En réalité M. Bergson entend le mot liberté en deux sens, qui ne s’opposent d’ailleurs nullement, et dont la dualité même ne doit être prise par nous que comme une vue sur la complexité de la chose.

D’une part il entend par liberté ce que nous venons de voir, le caractère fondamental et la raison d’être de la vie (dans la limite où ce terme de raison d’être est compatible avec la souplesse imprévisible de l’élan vital). Dans l’Évolution Créatrice l’existence du système nerveux, son acte propre d’explosion, qui met « en liberté » une force, paraissent constituer le degré élémentaire de la liberté, un degré plus physiologique encore que psychologique, qu’on peut appeler la possibilité de choix. La représentation de possibles impliquée dans la possibilité de choix fait naître dans l’évolution vitale l’organe de l’œil. « Un choix suppose la réalisation anticipée de plusieurs actions possibles.

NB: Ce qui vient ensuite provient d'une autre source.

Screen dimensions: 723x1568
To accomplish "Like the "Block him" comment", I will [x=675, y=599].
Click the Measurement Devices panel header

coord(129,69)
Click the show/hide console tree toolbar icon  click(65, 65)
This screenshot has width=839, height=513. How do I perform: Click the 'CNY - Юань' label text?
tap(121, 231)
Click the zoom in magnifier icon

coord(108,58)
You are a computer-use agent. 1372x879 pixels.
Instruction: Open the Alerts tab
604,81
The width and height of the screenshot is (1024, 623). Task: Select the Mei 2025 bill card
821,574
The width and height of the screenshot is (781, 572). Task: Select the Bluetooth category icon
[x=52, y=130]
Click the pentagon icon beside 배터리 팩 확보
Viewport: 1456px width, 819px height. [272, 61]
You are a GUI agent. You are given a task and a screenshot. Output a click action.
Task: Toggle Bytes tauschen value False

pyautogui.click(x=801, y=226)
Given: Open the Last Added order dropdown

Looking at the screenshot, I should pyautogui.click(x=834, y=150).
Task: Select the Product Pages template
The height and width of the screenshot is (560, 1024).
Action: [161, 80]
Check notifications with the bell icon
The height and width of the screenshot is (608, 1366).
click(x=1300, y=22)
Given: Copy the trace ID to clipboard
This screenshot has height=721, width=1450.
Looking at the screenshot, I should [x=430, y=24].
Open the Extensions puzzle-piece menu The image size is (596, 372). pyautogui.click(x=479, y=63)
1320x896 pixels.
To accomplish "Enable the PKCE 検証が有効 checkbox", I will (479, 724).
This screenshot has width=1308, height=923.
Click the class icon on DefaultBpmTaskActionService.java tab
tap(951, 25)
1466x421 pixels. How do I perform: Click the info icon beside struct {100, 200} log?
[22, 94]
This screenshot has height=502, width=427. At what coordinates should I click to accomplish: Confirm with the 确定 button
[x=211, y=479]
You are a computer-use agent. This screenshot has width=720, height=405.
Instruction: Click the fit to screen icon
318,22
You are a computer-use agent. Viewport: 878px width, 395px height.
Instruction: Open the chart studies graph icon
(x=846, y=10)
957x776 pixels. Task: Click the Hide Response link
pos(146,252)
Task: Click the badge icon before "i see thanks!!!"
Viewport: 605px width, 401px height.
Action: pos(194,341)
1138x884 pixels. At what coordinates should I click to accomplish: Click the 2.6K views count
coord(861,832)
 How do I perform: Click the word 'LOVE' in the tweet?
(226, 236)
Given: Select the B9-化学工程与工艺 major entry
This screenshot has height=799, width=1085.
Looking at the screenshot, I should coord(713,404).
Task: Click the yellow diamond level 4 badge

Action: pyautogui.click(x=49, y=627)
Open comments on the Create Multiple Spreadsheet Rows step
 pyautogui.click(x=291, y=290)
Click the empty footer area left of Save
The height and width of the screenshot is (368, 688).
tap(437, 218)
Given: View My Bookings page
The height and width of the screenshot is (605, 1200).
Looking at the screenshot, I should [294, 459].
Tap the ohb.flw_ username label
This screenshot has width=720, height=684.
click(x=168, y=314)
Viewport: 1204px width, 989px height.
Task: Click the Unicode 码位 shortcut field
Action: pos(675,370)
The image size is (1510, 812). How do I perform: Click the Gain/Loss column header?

Il faut donc que des possibilités d’action se dessinent pour l’être vivant avant l’action même. La perception visuelle n’est pas autre chose[2]. » À la limite on aurait même une déduction de la liberté, analogue à celles de Schelling ou de Secrétan. Ainsi Descartes avait transporté en Dieu, à la clef de voûte de l’univers, ce sentiment si vif de la liberté qu’il éprouvait en lui, et sur lequel il avait presque joué son

  1. Bulletin de la Société de Philosophie, 1903, p. 101.